Mozambique’s top court rejects Renamo’s poll challenge

Last week, the European Union also cast doubt on the credibility on the results, saying its observers detected several 'irregularities and malpractices'.


Mozambique’s top court has thrown out a legal challenge by main opposition party Renamo to annul last month’s election results for what it claims was widespread and brazen intimidation and fraud.

Renamo, a rebel group turned opposition party, lost the October 15 election to the Frelimo party, which has ruled Mozambique since independence from Portugal in 1975.

It accused the government of “massive electoral fraud” and using violence and intimidation in a breach of a peace deal between the two parties who once fought a civil war.

But the Constitutional Court, in a judgement dated November 11 but seen on its website on Friday, rejected the application saying Renamo “did not submit enough evidence to sustain its complaint”.

Last week, the European Union cast doubt on the credibility on the results, saying its observers detected several “irregularities and malpractices” and called on authorities to clarify them.

Mozambican civil society and international observers had already flagged alleged attempts to stuff ballot boxes and chase away election monitors, and said there were hundreds of thousands of “ghost voters” on the electoral roll.

Incumbent President Filipe Nyusi won a new five-year term after his Frelimo party secured 73 percent of the vote.

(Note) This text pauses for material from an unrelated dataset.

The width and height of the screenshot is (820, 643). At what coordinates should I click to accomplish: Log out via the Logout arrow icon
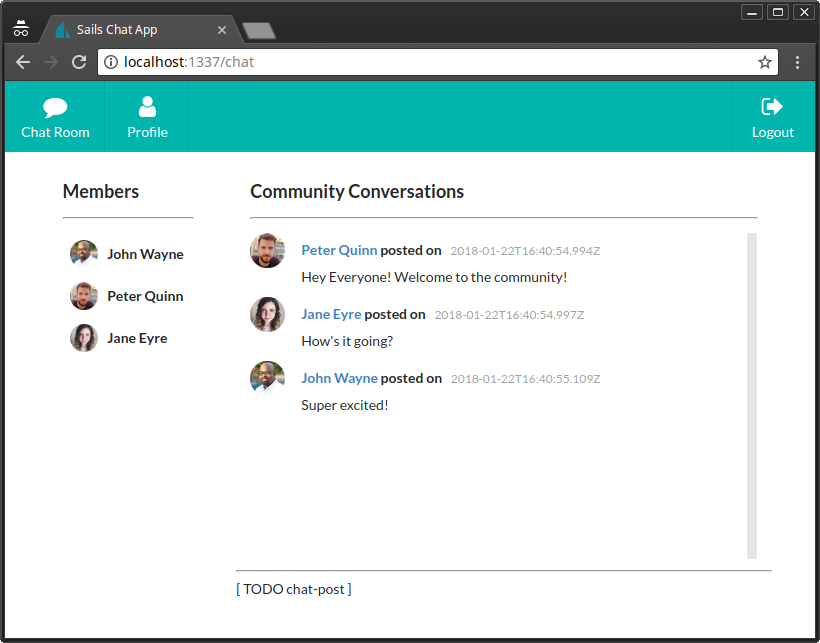click(x=772, y=106)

The election posed a major challenge to the country’s already fragile peace agreement between Frelimo and Renamo which fought a civil war from 1975-1992 that left one million dead.

Renamo said the court decision did not come as a surprise as the election commission and the constitutional court were biased.

“We received the decision with indignation, although it doesn’t surprise us,” Jose Manteigas, Renamo’s national spokesman told AFP.

“We don’t know which… evidence the Constitutional Court wants when all the national and international observers reported countrywide misconduct,” he said.

The EU observation mission said the irregularities included “ballot-box stuffing, multiple voting, intentional invalidation of votes for the opposition, and altering of polling station results with the fraudulent addition of extra votes”.

It also noted unlikely turnout figures, deviations between polling stations in the same polling centre, and poll workers, civil servants, and electors found with ballot papers outside polling stations.

There were also “hundreds of cases countrywide of polling station presidents expelling opposition party agents and party-appointed poll workers, often with the assistance of police,” said the EU.

Frelimo has termed the elections free and fair.

The election was one of Mozambique’s most violent campaigns ever with at least 10 people killed in the run-up, according to a local observer mission.